Sleepless nights, sad goodbyes: Seasoned lawyers and cops on the emotional toll of handling sex crimes
Police officers, prosecutors and defence lawyers say they can get emotional when handling sex crimes, but have to maintain composure and professionalism during interviews and in court.
- Six veteran investigation officers, criminal lawyers and prosecutors spoke to TODAY about the challenges they face handling sexual crimes
- Some cases have stayed with them and changed their perspective
- They also pointed to increased public scrutiny on such crimes but said it has not put more pressure on how they work
- The job is about giving victims, perpetrators and their families a voice and an avenue to move on, they said
While preparing to go to trial over a sexual abuse case, Deputy Public Prosecutor (DPP) Kavita Uthrapathy poured time and energy into building a bond with the victim, a severely intellectually disabled young adult.
But when the offender decided to plead guilty and was put behind bars, something unexpected happened.
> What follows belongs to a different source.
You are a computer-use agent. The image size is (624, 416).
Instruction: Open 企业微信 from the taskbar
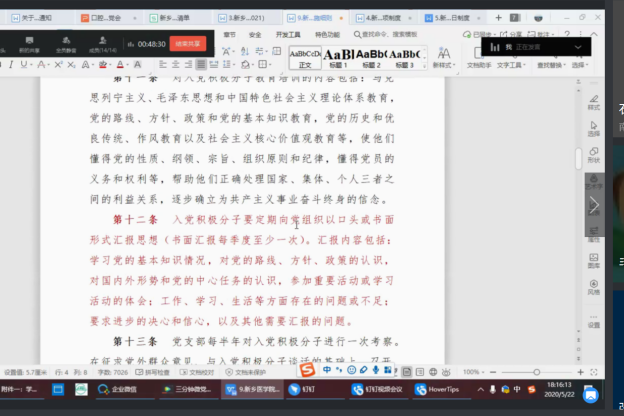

Both DPP Uthrapathy and the victim could not bear to bid farewell to each other.
“I told her that the case was over and that she would not be seeing me again. Seeing her cry and holding on to me and not wanting to let go — that goodbye was probably harder on me than it was on her,” the veteran prosecutor recounted.
For those who investigate, defend or prosecute those accused of sexual crimes, such emotions have to remain buried and out of sight from open court hearings, documents or news reports.
While it can be difficult to present a stoic front, the job requires them to remain professional — whether it be interviewing victims or accused persons, reviewing violent details of rapes, or listening to distressing testimony in court.
With Sexual Assault Awareness Month falling in April, they told TODAY about the emotional challenges they face, what cases have stuck with them, and whether increased scrutiny on sexual crimes has changed how they work.
‘I LITERALLY HAVE TO LOOK AWAY’
Gaining the trust of victims is key to developing a case, as there is often little to no physical evidence to work with. This means prosecutors must be able to empathise and try to understand what they are going through, said fellow DPP David Khoo.
“The whole process can be emotionally and even physically draining, and we go through a whole gamut of emotions. Even as we do so, it is important to remain objective and professional,” he added.
DPPs Uthrapathy and Khoo have prosecuted sex crimes for about a decade, handling cases including one in which a man sexually abused his wife’s underage brother and another where the leader of a youth gang sexually assaulted and raped a 13-year-old girl multiple times.
Such work can be extremely challenging given the need to go through graphic material — at times, even child pornography — and not everyone has the stomach for it, said DPP Uthrapathy.
When victims testify in court, she occasionally finds it difficult to hold back her tears.
“I literally have to look away and bite down to get a grip. As many times as we hear it, we are only human and sometimes our emotions get the better of us,” she added.
Investigation officers (IOs) from the police’s Serious Sexual Crime Branch, who are usually the first to get involved after a police report is lodged, also go through the same gut-wrenching emotions.
Deputy Superintendent of Police (DSP) Zhang Yiwen, who has about six years of experience in the specialised branch, brought up a case where a victim had been badly beaten up with bruises all over her body.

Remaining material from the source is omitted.